• [Activity] Repeat the entries below exactly as they appear, with no pictures.

• [Extracted data]
- - - - -
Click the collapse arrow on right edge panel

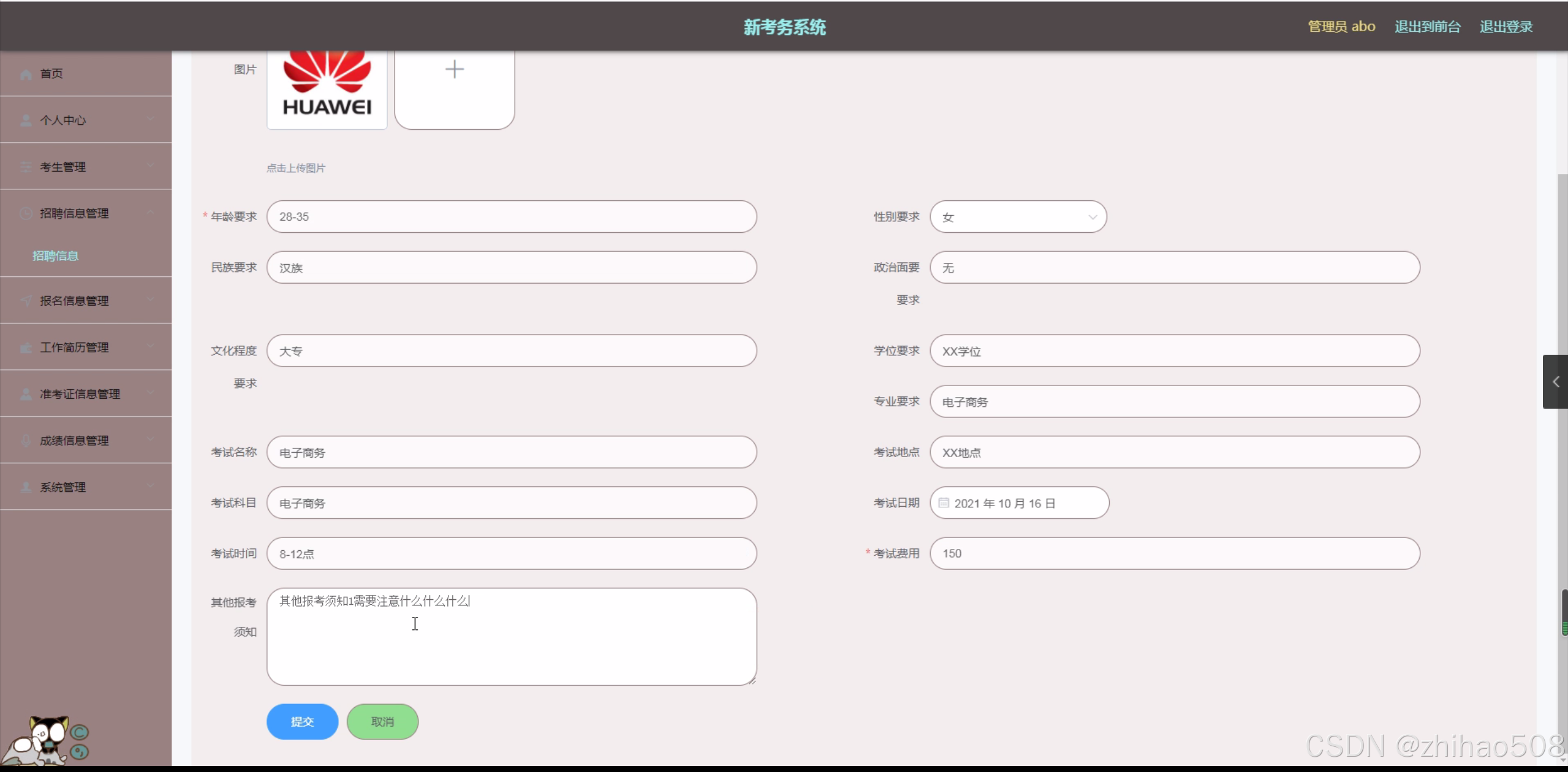(1555, 382)
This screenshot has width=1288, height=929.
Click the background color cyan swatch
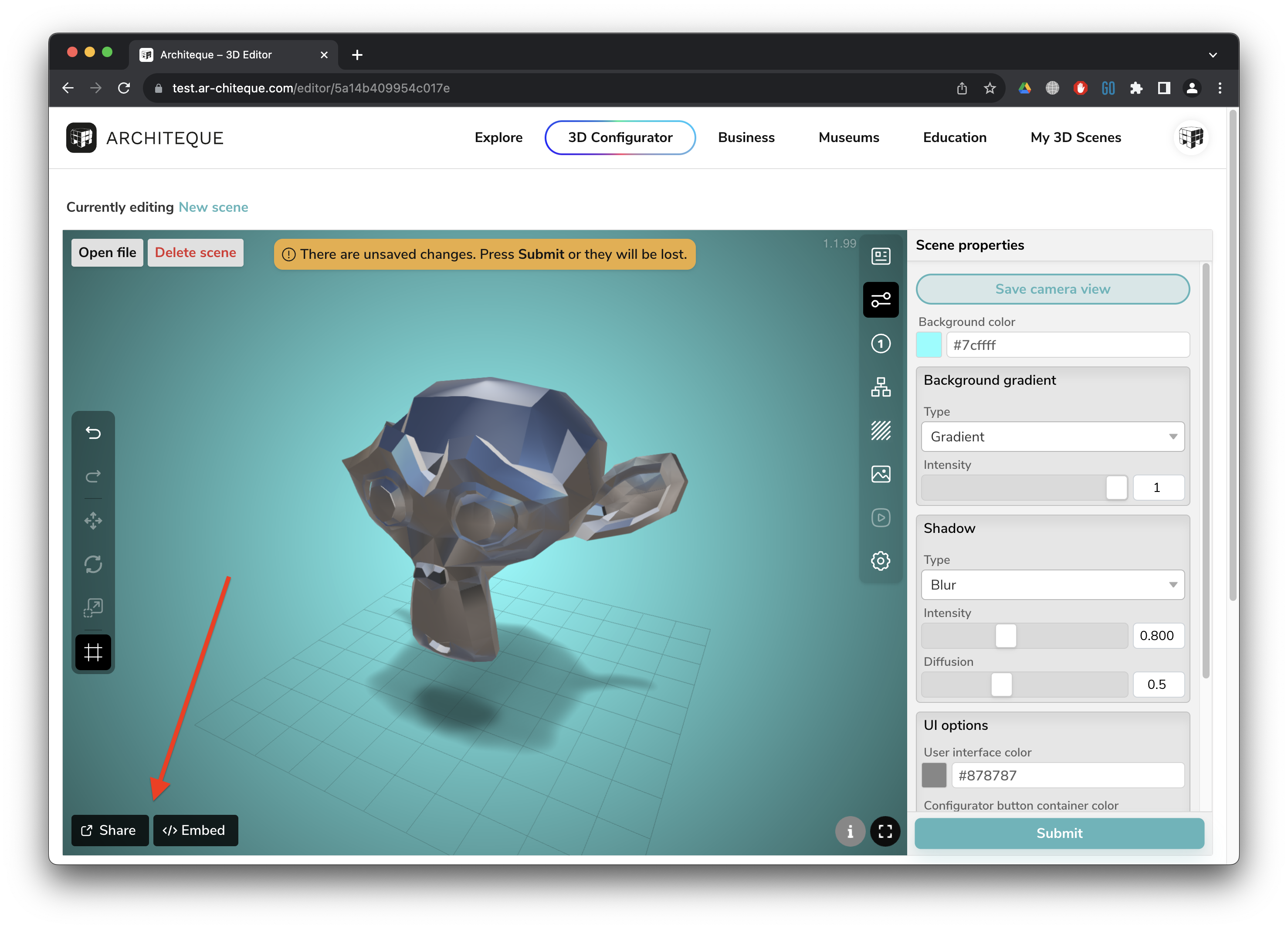click(929, 345)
- - - - -
• [Written response]
Click the collapse arrow on right edge panel

(1555, 382)
This screenshot has width=1288, height=929.
Click the background color cyan swatch
click(929, 345)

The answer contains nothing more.